Contrast that with private transit, which has grown in success by pursuing “microtransit.” This model stresses malleable routes, on-demand service, smaller vehicles and minimal brick-and-mortar infrastructure. Companies include the bus services Via and Chariot; the ride-hailing services Uber and Lyft; and the bike-share services Zagster and LimeBike. Their flexibility lets them locate where demand exists, rather than counting on populations to come to them. Given these industry shifts, will cities stick with the “macrotransit” model, or embrace and even subsidize microtransit? St. Louis, where I recently spent some time, could be a case study.
For decades, the population there has declined, with percentage losses similar to Detroit’s. But this hasn’t stopped St. Louis from building infrastructure to anticipate a growing future. The city’s transit agency built an east-west rail system that the Federal Reserve Bank of St. Louis has called a boondoggle, citing minimal induced development and dreadful farebox recovery. The agency has also built a fancy downtown transit center and is considering adding bus rapid transit. Meanwhile, St. Louis’ population and its transit ridership both continue to decline. Between 2015 and 2016, it saw an almost 7 percent decline in ridership.

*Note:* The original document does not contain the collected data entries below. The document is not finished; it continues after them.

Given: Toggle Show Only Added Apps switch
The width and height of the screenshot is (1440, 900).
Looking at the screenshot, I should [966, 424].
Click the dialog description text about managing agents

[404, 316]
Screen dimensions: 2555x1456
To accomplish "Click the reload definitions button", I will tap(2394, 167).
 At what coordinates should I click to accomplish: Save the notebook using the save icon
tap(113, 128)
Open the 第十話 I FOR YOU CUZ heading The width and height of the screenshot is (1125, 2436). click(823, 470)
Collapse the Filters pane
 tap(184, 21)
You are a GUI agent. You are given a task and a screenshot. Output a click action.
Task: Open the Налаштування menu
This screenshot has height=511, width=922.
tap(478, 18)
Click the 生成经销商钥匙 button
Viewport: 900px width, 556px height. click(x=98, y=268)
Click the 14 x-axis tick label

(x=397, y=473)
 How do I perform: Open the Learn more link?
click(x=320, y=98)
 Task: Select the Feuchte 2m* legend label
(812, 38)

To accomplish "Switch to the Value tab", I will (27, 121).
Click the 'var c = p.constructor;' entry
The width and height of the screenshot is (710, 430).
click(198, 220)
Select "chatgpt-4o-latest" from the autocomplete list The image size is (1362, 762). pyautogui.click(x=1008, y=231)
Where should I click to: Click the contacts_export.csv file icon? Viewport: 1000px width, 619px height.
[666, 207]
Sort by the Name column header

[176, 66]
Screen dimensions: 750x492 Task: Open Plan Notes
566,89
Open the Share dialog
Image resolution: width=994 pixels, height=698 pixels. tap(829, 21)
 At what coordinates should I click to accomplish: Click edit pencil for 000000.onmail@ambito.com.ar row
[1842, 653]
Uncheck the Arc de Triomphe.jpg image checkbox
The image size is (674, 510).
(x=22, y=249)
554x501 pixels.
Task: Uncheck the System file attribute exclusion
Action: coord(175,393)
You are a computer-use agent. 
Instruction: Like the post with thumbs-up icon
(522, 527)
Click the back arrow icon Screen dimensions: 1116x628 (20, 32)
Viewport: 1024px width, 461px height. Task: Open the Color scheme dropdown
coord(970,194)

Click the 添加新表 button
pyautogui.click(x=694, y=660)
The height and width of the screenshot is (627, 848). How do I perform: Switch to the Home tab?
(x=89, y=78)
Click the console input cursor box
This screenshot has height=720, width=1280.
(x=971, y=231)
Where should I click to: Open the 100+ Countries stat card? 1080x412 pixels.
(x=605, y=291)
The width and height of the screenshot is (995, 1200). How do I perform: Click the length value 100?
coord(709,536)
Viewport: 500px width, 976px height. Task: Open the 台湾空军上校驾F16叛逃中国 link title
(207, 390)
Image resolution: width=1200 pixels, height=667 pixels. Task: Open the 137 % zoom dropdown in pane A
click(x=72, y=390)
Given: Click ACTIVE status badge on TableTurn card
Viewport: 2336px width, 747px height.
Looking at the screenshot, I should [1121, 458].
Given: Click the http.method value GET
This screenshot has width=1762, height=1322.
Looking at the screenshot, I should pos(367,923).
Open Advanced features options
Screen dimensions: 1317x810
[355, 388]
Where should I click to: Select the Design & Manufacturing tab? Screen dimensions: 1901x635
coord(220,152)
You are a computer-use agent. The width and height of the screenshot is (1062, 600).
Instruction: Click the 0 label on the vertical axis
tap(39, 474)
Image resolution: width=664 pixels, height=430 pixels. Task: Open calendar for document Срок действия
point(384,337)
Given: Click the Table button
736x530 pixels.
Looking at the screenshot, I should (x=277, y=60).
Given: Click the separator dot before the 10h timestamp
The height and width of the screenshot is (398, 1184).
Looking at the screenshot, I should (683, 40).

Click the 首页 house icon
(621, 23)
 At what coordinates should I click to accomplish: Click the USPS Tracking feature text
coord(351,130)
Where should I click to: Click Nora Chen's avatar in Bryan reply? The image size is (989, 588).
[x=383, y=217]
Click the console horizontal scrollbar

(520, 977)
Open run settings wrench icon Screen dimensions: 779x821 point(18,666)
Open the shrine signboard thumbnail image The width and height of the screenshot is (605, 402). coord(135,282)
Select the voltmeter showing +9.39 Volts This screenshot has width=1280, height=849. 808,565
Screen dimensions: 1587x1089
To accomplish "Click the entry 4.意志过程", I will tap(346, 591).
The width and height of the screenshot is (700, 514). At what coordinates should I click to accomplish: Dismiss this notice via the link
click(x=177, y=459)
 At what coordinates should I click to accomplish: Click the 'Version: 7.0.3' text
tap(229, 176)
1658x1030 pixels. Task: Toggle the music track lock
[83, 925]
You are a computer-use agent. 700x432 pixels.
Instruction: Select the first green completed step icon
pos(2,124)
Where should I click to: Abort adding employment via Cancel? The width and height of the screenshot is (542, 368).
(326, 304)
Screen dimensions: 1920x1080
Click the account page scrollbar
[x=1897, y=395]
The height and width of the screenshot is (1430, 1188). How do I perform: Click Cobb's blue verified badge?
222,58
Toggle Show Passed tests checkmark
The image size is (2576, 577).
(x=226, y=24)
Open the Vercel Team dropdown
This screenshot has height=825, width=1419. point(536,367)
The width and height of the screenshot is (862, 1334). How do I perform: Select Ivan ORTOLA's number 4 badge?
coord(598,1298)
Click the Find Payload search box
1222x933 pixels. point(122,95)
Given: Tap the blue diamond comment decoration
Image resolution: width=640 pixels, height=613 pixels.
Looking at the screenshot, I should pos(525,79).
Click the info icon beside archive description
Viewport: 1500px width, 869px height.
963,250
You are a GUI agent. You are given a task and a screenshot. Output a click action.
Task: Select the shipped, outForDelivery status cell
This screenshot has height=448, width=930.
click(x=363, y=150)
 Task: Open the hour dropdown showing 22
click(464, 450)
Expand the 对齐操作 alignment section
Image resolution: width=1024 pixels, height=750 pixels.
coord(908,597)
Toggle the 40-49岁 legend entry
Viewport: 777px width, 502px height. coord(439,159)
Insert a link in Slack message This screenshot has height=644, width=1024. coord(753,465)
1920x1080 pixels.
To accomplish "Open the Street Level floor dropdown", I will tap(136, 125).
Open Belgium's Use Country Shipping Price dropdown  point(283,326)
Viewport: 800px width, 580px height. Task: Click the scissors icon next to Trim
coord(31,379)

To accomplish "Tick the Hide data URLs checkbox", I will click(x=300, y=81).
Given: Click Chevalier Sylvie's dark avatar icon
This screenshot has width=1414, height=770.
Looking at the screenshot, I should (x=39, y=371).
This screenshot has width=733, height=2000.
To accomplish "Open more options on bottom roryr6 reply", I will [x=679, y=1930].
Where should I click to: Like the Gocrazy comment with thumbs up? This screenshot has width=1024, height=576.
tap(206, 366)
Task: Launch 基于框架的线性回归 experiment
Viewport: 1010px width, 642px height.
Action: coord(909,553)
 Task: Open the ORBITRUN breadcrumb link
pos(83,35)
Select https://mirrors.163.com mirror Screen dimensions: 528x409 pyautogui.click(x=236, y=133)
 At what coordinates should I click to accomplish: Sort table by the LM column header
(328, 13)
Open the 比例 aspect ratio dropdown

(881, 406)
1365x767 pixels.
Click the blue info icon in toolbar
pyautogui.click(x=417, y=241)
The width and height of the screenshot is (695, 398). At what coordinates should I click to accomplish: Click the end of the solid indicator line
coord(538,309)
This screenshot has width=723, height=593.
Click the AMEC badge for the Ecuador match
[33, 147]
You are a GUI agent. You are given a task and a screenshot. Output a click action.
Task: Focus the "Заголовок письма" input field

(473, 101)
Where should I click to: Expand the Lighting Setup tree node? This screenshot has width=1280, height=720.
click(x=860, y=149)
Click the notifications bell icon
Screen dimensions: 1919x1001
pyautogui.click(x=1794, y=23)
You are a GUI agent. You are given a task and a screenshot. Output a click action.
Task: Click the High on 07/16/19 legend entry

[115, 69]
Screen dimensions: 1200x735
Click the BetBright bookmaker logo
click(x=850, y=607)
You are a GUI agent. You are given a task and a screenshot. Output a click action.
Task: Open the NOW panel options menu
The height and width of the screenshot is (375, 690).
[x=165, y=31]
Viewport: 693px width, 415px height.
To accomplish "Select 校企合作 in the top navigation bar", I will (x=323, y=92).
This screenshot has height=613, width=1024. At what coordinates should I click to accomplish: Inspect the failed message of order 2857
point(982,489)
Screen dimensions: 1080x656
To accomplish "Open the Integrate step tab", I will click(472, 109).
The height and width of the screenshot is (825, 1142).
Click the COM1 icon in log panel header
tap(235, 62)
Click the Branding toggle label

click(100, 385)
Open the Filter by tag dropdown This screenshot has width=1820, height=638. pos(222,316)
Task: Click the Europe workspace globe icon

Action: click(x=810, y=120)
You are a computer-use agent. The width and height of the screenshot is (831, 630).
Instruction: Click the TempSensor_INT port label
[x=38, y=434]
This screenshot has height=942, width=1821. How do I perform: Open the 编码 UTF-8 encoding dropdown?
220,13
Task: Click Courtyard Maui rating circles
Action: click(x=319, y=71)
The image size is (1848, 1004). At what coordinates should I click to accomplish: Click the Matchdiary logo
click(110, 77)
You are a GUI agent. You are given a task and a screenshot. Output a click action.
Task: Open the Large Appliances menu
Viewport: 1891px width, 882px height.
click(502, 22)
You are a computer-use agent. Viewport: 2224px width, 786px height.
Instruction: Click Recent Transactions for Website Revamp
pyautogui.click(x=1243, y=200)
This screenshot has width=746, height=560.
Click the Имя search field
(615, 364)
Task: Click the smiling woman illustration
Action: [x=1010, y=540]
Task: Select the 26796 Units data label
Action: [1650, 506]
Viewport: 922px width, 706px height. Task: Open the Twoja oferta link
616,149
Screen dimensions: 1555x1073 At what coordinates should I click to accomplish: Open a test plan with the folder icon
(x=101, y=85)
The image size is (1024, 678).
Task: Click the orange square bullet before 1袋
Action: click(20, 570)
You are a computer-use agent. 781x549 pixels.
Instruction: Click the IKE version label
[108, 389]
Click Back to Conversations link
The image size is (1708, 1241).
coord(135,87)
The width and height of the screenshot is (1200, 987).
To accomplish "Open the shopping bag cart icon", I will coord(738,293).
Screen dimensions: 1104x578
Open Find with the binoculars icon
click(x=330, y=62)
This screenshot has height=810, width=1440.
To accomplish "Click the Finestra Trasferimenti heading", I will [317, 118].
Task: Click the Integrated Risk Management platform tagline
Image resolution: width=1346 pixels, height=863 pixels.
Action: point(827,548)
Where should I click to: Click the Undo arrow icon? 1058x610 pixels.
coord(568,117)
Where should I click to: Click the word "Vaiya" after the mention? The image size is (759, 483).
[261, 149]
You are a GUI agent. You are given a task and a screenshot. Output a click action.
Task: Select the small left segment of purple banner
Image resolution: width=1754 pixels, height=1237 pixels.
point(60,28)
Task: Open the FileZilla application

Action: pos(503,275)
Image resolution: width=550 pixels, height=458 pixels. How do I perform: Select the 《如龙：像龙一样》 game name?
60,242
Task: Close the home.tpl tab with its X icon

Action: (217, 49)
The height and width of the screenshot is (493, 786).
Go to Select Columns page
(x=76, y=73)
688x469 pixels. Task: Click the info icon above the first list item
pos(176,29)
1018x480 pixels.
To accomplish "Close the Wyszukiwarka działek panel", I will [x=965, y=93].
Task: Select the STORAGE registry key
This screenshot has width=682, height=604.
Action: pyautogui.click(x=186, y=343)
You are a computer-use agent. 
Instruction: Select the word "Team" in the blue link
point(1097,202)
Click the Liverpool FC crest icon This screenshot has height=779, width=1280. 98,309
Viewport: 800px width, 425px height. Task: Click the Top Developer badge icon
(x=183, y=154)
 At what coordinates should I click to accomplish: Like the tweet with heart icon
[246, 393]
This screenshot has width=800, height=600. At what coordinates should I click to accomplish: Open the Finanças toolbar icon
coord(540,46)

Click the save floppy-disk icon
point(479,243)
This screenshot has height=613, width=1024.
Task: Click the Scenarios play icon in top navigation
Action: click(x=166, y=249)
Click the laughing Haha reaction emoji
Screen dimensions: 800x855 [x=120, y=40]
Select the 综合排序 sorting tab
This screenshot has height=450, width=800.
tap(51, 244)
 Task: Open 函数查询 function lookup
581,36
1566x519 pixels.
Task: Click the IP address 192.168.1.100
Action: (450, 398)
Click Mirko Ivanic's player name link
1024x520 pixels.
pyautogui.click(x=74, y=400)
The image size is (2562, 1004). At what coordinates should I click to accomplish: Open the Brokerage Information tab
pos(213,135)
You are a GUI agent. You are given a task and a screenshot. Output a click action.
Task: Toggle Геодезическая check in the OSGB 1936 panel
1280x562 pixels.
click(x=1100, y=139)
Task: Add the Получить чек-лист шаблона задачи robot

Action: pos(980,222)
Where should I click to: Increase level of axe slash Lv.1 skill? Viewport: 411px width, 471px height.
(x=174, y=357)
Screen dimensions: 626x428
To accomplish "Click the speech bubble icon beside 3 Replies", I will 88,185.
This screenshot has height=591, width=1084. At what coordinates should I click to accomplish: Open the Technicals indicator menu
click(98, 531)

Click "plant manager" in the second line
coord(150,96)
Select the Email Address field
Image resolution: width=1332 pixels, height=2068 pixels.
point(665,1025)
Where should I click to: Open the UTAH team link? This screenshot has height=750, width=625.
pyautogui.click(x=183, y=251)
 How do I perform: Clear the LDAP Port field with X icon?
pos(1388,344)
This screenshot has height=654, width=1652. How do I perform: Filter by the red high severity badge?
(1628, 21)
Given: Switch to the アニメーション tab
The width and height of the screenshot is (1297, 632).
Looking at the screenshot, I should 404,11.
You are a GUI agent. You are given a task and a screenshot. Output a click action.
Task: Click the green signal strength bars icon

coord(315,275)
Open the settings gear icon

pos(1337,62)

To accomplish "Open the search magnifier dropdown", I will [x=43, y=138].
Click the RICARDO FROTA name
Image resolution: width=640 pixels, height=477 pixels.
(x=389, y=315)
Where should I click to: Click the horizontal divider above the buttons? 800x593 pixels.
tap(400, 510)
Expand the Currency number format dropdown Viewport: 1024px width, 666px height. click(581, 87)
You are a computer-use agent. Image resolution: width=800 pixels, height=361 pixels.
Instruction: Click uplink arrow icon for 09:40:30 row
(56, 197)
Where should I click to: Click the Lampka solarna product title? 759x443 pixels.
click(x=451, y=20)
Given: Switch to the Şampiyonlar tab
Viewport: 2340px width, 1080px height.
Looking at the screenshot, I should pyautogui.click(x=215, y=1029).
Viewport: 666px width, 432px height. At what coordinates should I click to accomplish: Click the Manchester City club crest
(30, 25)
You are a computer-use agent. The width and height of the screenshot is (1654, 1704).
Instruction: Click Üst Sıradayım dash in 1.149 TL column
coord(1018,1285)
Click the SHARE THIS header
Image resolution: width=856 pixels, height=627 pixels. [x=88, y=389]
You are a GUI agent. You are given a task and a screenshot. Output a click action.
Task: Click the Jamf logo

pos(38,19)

But St. Louis has made one pivot toward microtransit. In March, its downtown development district launched a four-month pilot project to roll out electric shuttles that can be hailed by an app and are free to riders. This mirrors a shift other cities have made toward microtransit. In 2016, Kansas City, Mo., hired Bridj to manage a small downtown van fleet (an experiment that ultimately failed). Arlington, Texas, has joined several other cities in contracting with Via. And Los Angeles County just launched an Office of Extraordinary Innovation to improve its microtransit imprint.
These examples are just the start, says Rahul Kumar, a mobility director at TransLoc, a microtransit consulting firm. In the future, microtransit companies may become the sole transit providers in smaller cities. For big cities, they may supplement existing systems by solving the first-mile/last-mile problem. “If you can actually encompass an entire short journey with a microtransit vehicle, while having that work hand-in-glove with a larger, high-capacity network, that’s the ideal,” says Kumar.
Indeed, these new microtransit companies could increase the flexibility of transit, creating systems that are complicated yet smart, not orderly but dumb.